-- Task instructions --
Below are some entries; can you quote all of them exactly?

*** Block opens ***

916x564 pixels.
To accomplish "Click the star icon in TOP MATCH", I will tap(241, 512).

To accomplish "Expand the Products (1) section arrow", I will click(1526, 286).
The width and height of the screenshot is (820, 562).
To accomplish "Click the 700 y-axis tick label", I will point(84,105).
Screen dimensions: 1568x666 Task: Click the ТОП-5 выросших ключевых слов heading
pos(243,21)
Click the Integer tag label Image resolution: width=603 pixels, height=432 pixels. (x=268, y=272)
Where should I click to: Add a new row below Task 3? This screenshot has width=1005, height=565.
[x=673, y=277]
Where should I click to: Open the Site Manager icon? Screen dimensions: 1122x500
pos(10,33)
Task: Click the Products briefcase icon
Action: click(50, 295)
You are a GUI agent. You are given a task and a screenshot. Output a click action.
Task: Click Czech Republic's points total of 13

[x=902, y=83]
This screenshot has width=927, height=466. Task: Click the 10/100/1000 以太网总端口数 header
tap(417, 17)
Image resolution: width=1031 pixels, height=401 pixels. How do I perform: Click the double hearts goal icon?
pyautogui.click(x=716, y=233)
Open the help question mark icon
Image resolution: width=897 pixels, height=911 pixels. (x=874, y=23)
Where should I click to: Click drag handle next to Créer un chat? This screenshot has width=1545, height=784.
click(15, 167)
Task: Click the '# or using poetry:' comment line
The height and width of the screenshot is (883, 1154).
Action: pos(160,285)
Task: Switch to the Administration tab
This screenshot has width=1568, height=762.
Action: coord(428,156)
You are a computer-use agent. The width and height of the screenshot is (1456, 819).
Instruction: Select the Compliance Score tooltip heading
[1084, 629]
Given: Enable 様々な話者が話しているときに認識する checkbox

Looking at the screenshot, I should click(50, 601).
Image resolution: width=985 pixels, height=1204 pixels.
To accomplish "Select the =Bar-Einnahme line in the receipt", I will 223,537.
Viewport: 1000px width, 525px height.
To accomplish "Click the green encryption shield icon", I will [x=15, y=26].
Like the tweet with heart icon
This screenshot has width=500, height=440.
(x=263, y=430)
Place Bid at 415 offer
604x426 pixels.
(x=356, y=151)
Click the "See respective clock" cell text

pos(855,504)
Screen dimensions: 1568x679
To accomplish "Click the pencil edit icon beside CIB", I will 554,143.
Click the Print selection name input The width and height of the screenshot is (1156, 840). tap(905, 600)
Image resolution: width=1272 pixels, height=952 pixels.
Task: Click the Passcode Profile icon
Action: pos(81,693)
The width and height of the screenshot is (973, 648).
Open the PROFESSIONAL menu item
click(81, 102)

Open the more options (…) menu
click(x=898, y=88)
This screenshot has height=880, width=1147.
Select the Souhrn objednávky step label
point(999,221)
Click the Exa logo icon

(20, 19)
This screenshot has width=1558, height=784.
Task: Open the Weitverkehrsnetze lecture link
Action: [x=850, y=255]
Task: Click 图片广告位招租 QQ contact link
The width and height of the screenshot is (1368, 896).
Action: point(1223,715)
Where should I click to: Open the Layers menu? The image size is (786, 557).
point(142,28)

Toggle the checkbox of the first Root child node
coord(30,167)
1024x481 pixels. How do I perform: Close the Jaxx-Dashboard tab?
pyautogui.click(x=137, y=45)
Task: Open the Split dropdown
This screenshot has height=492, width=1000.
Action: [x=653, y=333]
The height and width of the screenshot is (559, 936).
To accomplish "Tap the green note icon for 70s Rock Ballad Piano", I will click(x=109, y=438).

*** Block closes ***

-- Your response --
916x564 pixels.
To accomplish "Click the star icon in TOP MATCH", I will tap(241, 512).

To accomplish "Expand the Products (1) section arrow", I will click(1526, 286).
The width and height of the screenshot is (820, 562).
To accomplish "Click the 700 y-axis tick label", I will point(84,105).
Screen dimensions: 1568x666 Task: Click the ТОП-5 выросших ключевых слов heading
pos(243,21)
Click the Integer tag label Image resolution: width=603 pixels, height=432 pixels. (x=268, y=272)
Where should I click to: Add a new row below Task 3? This screenshot has width=1005, height=565.
[x=673, y=277]
Where should I click to: Open the Site Manager icon? Screen dimensions: 1122x500
pos(10,33)
Task: Click the Products briefcase icon
Action: click(50, 295)
You are a GUI agent. You are given a task and a screenshot. Output a click action.
Task: Click Czech Republic's points total of 13

[x=902, y=83]
This screenshot has width=927, height=466. Task: Click the 10/100/1000 以太网总端口数 header
tap(417, 17)
Image resolution: width=1031 pixels, height=401 pixels. How do I perform: Click the double hearts goal icon?
pyautogui.click(x=716, y=233)
Open the help question mark icon
Image resolution: width=897 pixels, height=911 pixels. (x=874, y=23)
Where should I click to: Click drag handle next to Créer un chat? This screenshot has width=1545, height=784.
click(15, 167)
Task: Click the '# or using poetry:' comment line
The height and width of the screenshot is (883, 1154).
Action: pos(160,285)
Task: Switch to the Administration tab
This screenshot has width=1568, height=762.
Action: coord(428,156)
You are a computer-use agent. The width and height of the screenshot is (1456, 819).
Instruction: Select the Compliance Score tooltip heading
[1084, 629]
Given: Enable 様々な話者が話しているときに認識する checkbox

Looking at the screenshot, I should click(50, 601).
Image resolution: width=985 pixels, height=1204 pixels.
To accomplish "Select the =Bar-Einnahme line in the receipt", I will 223,537.
Viewport: 1000px width, 525px height.
To accomplish "Click the green encryption shield icon", I will [x=15, y=26].
Like the tweet with heart icon
This screenshot has width=500, height=440.
(x=263, y=430)
Place Bid at 415 offer
604x426 pixels.
(x=356, y=151)
Click the "See respective clock" cell text

pos(855,504)
Screen dimensions: 1568x679
To accomplish "Click the pencil edit icon beside CIB", I will 554,143.
Click the Print selection name input The width and height of the screenshot is (1156, 840). tap(905, 600)
Image resolution: width=1272 pixels, height=952 pixels.
Task: Click the Passcode Profile icon
Action: pos(81,693)
The width and height of the screenshot is (973, 648).
Open the PROFESSIONAL menu item
click(81, 102)

Open the more options (…) menu
click(x=898, y=88)
This screenshot has height=880, width=1147.
Select the Souhrn objednávky step label
point(999,221)
Click the Exa logo icon

(20, 19)
This screenshot has width=1558, height=784.
Task: Open the Weitverkehrsnetze lecture link
Action: [x=850, y=255]
Task: Click 图片广告位招租 QQ contact link
The width and height of the screenshot is (1368, 896).
Action: point(1223,715)
Where should I click to: Open the Layers menu? The image size is (786, 557).
point(142,28)

Toggle the checkbox of the first Root child node
coord(30,167)
1024x481 pixels. How do I perform: Close the Jaxx-Dashboard tab?
pyautogui.click(x=137, y=45)
Task: Open the Split dropdown
This screenshot has height=492, width=1000.
Action: [x=653, y=333]
The height and width of the screenshot is (559, 936).
To accomplish "Tap the green note icon for 70s Rock Ballad Piano", I will click(x=109, y=438).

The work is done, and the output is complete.